Trascinare nella guerra è una strategia: “Lo Stato vuole che voi dichiariate la guerra per espandere il narcotraffico, il reclutamento di chi di esso vive, per esso uccide, con esso guadagna. Mentre alcuni fanno guerra al narcotraffico per arrivare alla guerra totale contro i popoli, altri fanno guerre con pretesti politici per dividersi i guadagni ricavati dal business. Lo sappiamo. L’evidenza dei fatti lo dimostra quotidianamente. Non ce l’hanno raccontato: lo sappiamo, lo stiamo vivendo. Tutto ciò va ad aumentare con la vostra dichiarazione di guerra. Lo Stato la aspetta, la vuole.”

L’appello fa una richiesta forte a non tornare indietro dalle conquiste fatte con gli accordi di pace: “la guerra in Colombia è stata una guerra contro i popoli. Voi lo sapete, lo avete riconosciuto, avete assunto le vostre responsabilità, avete chiesto perdono ad alcune delle vittime”.

Le organizzazioni popolari implorano di non cadere nella trappola: “Vi spingono a dichiararla per approfittarsi di essa. Lo stavano facendo già prima di questa decisione, che offre un pretesto ancora più facile per procedere (…) Il popolo colombiano – che ha vissuto e sofferto la guerra in modo speciale – non vuole la guerra. È la guerra dello Stato, la guerra che vuole e promuove lo Stato contro i popoli, contro la Colombia. Quindi entrare in guerra significa, inevitabilmente, dichiarare guerra al popolo colombiano, di nuovo, anche se non è questa l’intenzione manifestata (…) Il popolo è stanco del fatto che poche persone armate impongano la propria verità e il proprio cammino, eliminandoci, negandoci, ordinandoci, giudicandoci e inserendoci nel teatro della privazione, del terrore, della morte. Rispondere al terrore dello Stato con altrettanto terrore significa negare il popolo.”

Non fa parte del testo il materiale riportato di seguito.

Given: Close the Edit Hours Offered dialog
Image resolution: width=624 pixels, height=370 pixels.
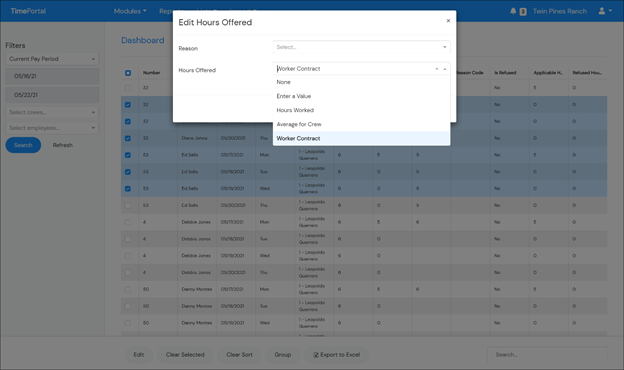Looking at the screenshot, I should pyautogui.click(x=448, y=21).
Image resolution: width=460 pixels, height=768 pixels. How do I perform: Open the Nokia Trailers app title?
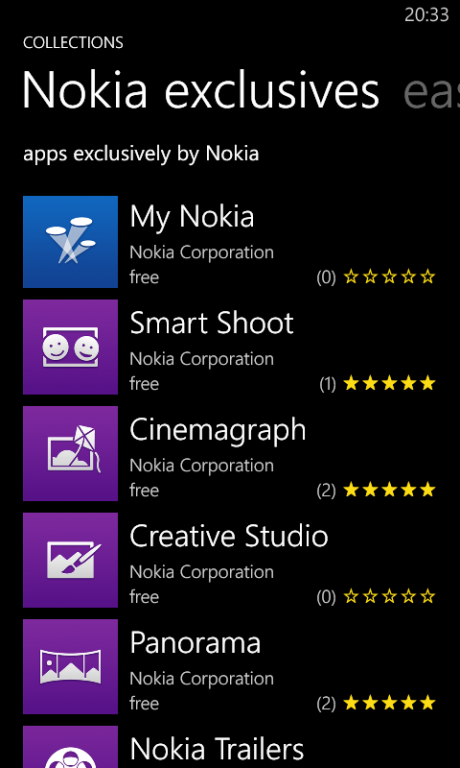point(217,749)
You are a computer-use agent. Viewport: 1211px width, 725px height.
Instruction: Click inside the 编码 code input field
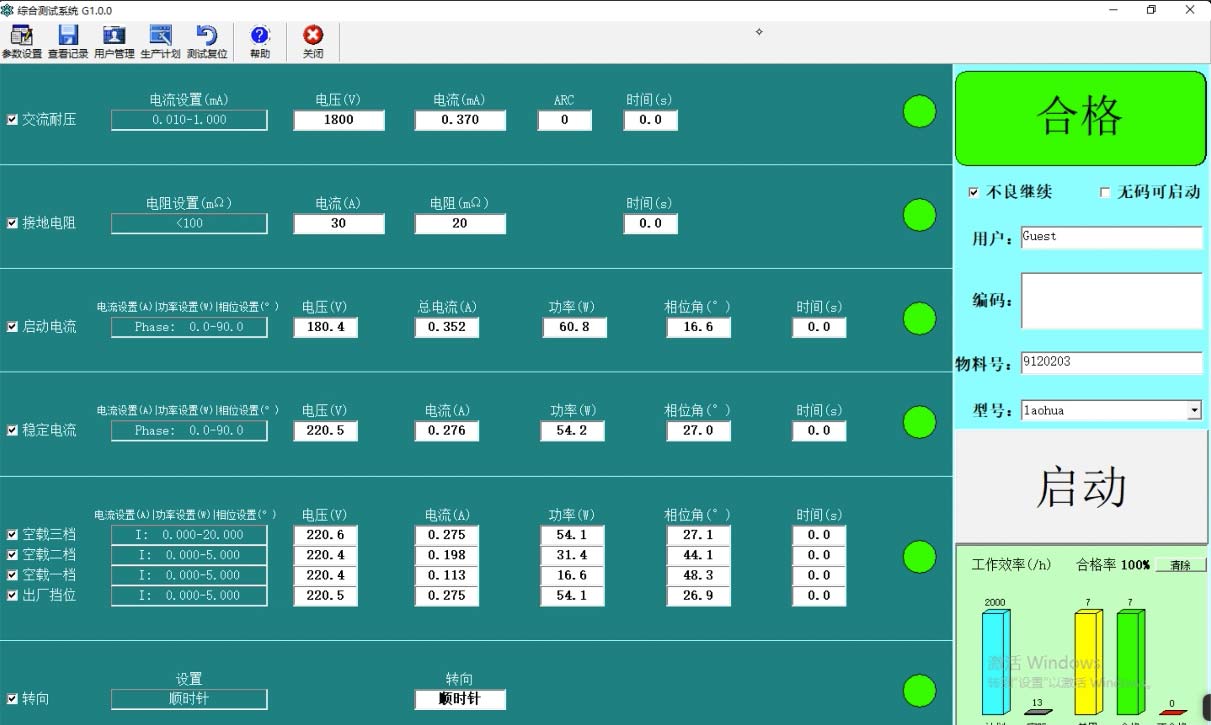(1110, 300)
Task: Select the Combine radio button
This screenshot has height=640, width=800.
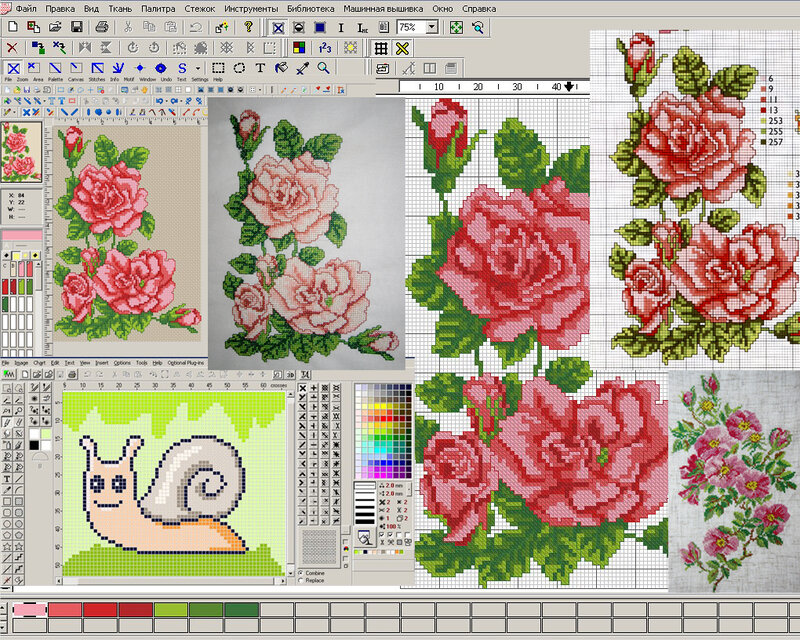Action: pyautogui.click(x=302, y=572)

La richiesta è di intraprendere invece il cammino di una forte lotta nonviolenta, fondata sul “riconoscimento del diritto alla ribellione, che è di tutti noi; alla legittima difesa, che è di tutti noi; ad organizzarvi per costruire un altro Paese, senza padroni, che sia di tutte e di tutti, non solo di alcuni. È un diritto del popolo, non di una qualche élite, potere o attore armato. La mancanza di rispetto da parte dello Stato a questo nostro diritto sovrano non cambierà con la vostra risposta, che darà loro il pretesto per schiacciarci. Per rispetto al Paese collettivo e senza padroni, non dichiarate la guerra contro di noi in nostro nome! Non vi abbiamo autorizzato, non la vogliamo, non la accettiamo. Vogliamo decidere per noi stesse e noi stessi. Per una volta, ascoltate il popolo!”

Da subito si chiede una tregua immediata e indefinita, durante la quale “vi impegnate ad ascoltare la voce e le decisioni dei movimenti sociali e di tutti gli attori che vogliano organizzarsi in maniera cosciente, per decidere entro il termine di un anno il cammino da intraprendere per sollevarci contro l’establishmented impegnarci ad un cammino consensuale per ottenere la pace in maniera autonoma e dignitosa. La pace dei popoli senza padroni.”

Continuiamo ad accompagnare questo popolo nella resistenza!